- **Given task**:
Display, copied in full, each line of the records below that contains the word "perform".

- **Record excerpts**:
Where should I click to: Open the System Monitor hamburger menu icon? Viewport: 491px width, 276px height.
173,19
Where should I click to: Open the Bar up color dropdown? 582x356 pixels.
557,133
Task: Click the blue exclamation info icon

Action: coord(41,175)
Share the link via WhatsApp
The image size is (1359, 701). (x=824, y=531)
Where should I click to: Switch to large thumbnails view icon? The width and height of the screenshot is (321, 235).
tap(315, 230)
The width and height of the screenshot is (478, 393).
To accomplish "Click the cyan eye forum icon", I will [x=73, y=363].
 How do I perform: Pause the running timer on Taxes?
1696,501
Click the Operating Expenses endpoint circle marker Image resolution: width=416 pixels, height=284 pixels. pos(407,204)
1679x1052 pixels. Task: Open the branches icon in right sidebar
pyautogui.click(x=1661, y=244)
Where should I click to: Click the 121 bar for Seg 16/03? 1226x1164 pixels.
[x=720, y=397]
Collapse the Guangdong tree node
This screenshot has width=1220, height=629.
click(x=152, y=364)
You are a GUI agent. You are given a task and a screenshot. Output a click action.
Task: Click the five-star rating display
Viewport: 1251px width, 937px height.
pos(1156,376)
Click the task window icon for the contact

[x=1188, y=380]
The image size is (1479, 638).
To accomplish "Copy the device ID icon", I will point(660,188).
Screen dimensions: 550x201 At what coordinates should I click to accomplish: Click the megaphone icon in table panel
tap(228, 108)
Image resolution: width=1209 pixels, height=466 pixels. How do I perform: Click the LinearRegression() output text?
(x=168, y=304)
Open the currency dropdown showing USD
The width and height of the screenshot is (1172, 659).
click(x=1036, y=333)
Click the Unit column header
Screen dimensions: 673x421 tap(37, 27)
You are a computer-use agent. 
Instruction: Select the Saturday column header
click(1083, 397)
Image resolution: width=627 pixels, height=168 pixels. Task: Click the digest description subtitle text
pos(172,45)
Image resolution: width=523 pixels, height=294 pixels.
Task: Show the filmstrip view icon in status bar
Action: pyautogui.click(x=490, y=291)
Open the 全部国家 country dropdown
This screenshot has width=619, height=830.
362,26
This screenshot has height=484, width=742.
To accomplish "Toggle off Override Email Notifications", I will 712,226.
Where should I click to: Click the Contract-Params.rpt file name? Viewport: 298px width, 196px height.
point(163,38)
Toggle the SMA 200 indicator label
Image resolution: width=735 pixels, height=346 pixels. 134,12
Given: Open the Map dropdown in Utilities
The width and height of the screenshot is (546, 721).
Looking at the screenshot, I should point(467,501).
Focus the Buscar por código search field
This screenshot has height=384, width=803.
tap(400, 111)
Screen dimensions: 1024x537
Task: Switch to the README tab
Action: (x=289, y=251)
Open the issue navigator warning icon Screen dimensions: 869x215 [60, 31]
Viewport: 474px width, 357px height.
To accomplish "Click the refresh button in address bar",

- **Solution to this problem**:
 How do I perform: Pause the running timer on Taxes?
Image resolution: width=1209 pixels, height=466 pixels. How do I perform: Click the LinearRegression() output text?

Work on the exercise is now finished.